▸ What the exercise asks
Echo, word for word, everything in the listing from the line containing "Given: Toggle the cm/in unit switch" down to the end of the listing, leaving out the pictures.
--- START Material shown ---
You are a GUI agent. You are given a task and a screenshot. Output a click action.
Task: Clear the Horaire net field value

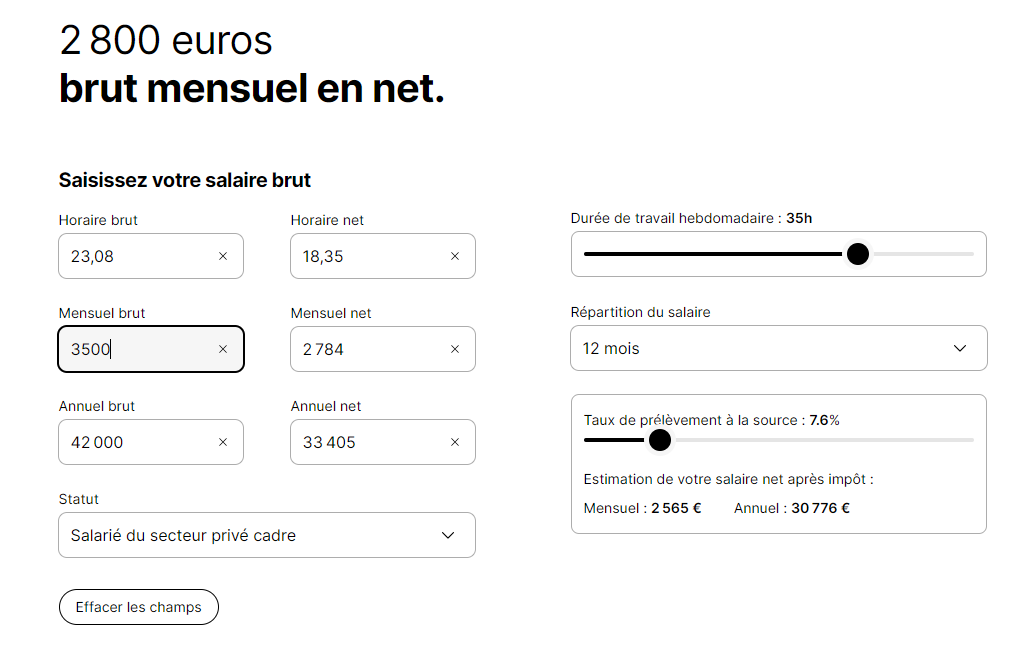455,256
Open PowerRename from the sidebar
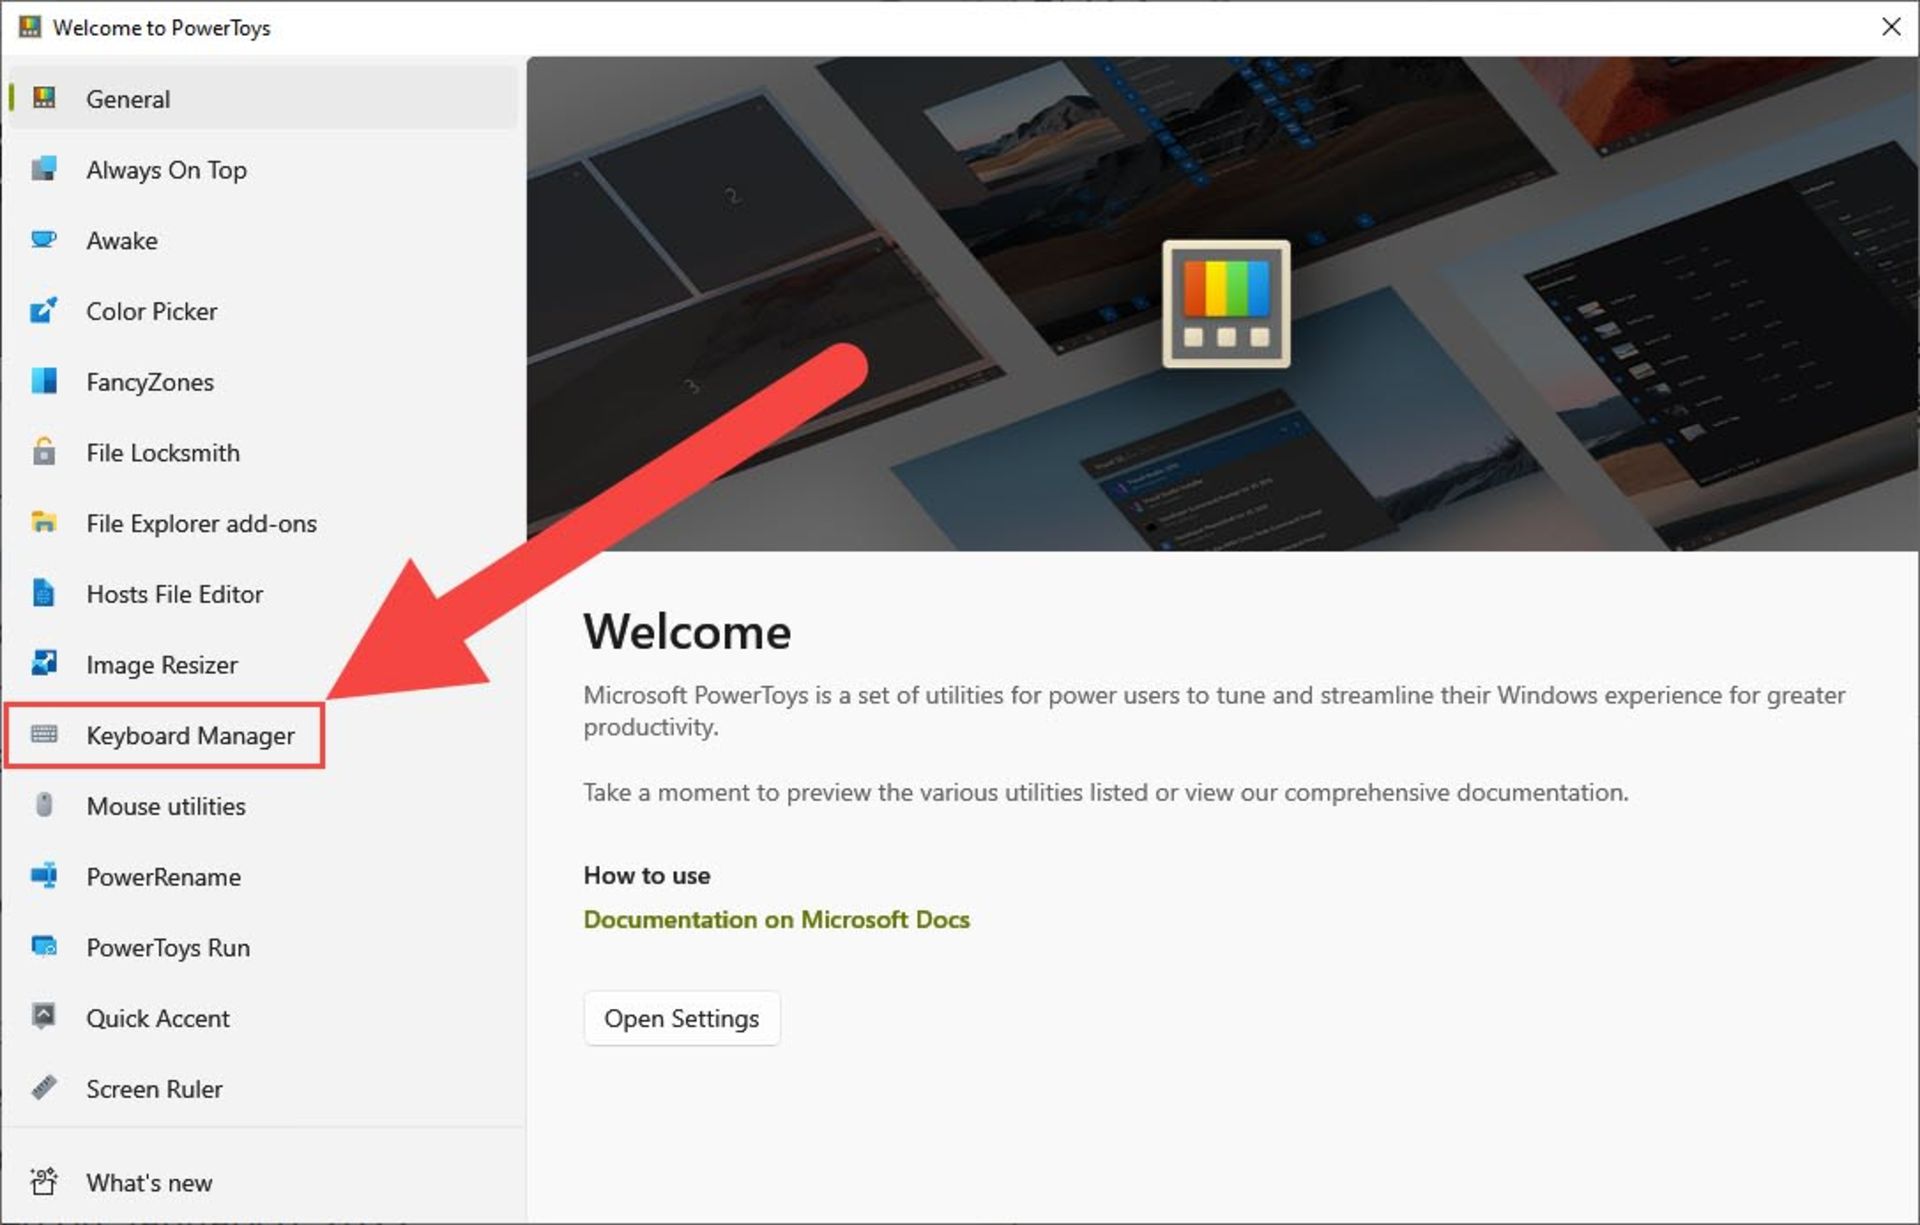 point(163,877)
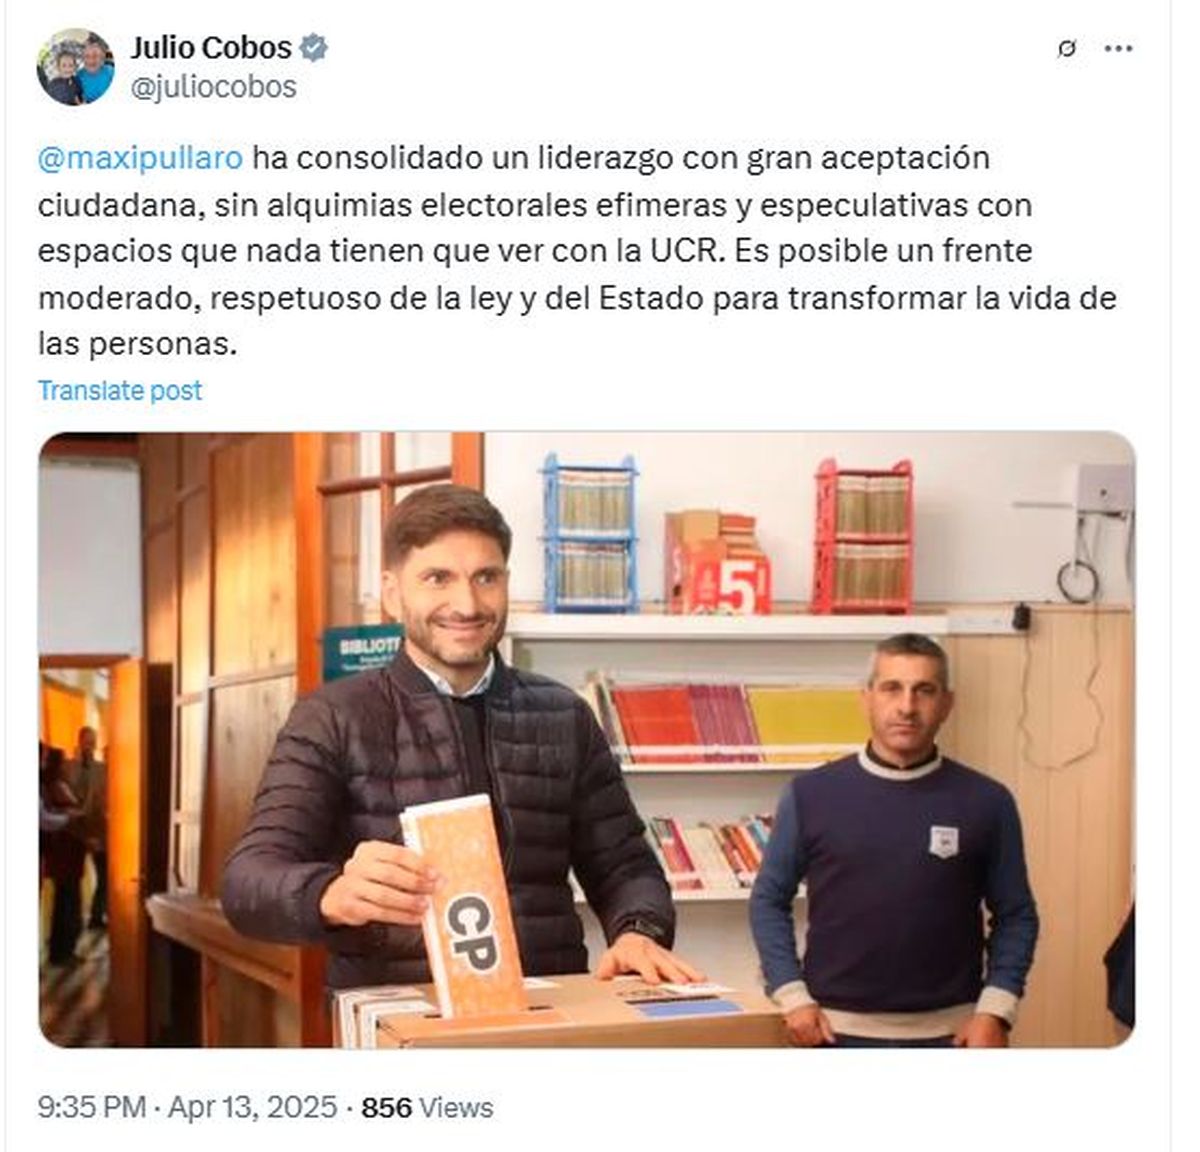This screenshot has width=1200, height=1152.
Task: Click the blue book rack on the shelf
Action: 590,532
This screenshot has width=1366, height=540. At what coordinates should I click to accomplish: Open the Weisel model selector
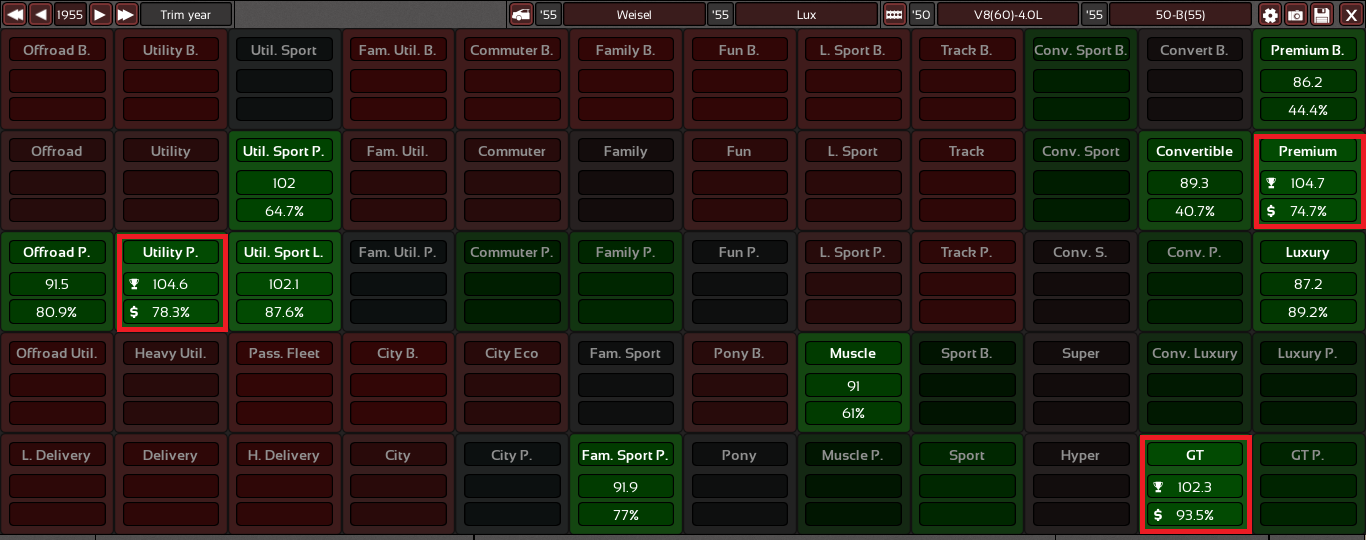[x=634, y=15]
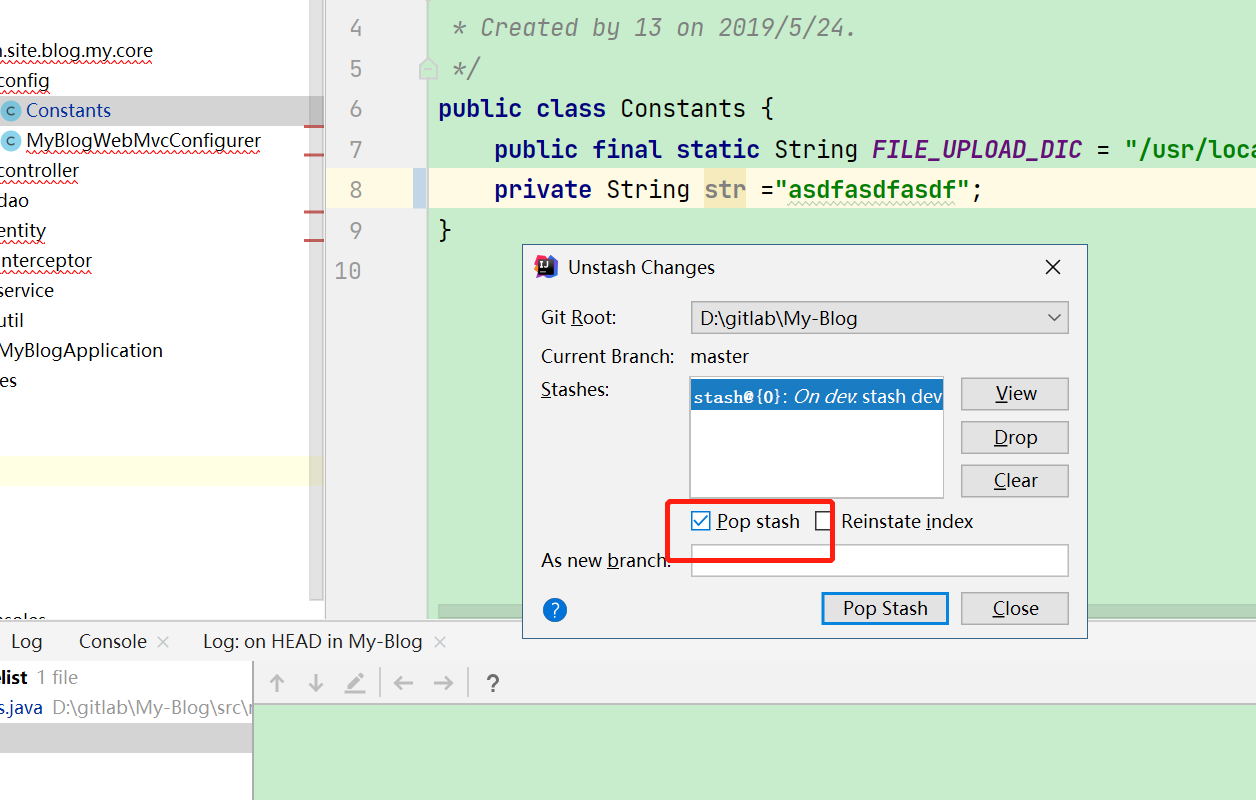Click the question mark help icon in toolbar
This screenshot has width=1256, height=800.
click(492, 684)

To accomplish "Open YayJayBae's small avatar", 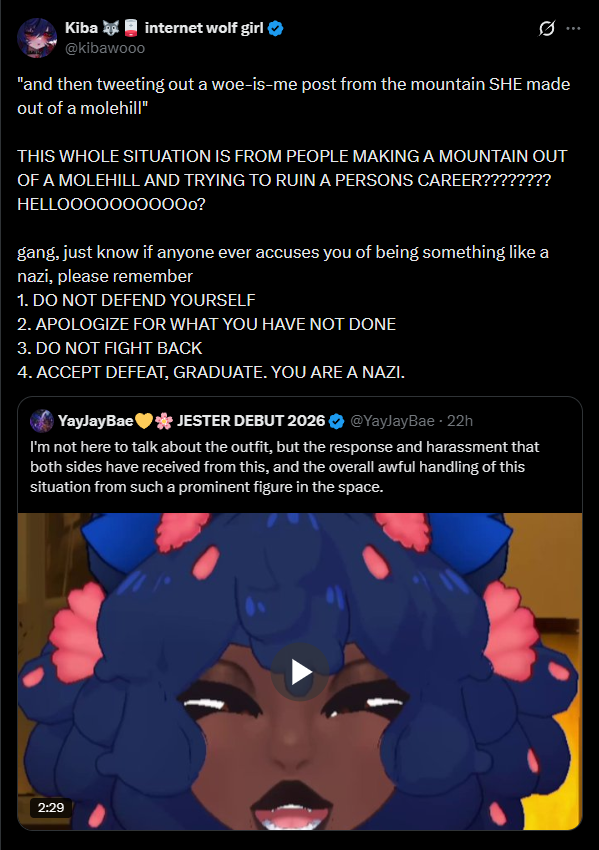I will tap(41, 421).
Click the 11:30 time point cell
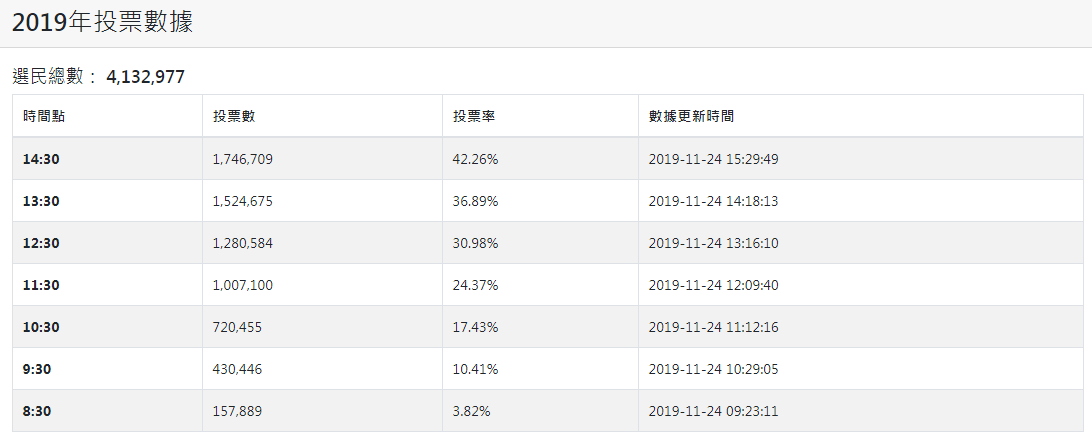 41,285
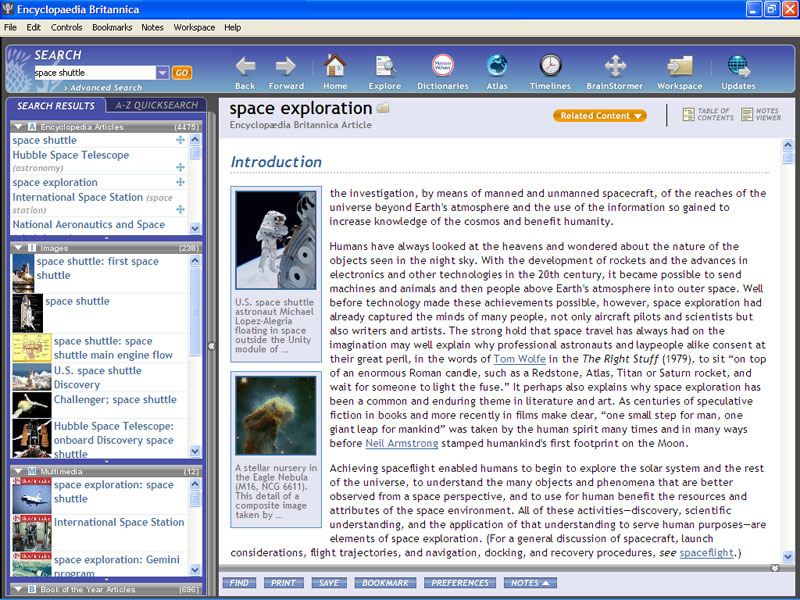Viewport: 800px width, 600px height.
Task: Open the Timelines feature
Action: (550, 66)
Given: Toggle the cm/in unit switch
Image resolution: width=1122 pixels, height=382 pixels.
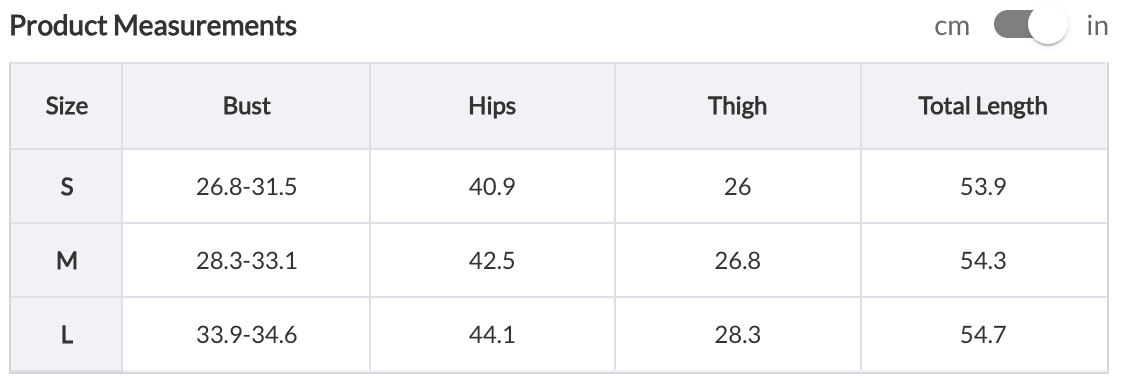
--- END Material shown ---
▸ Solved exercise
Given: Toggle the cm/in unit switch
Image resolution: width=1122 pixels, height=382 pixels.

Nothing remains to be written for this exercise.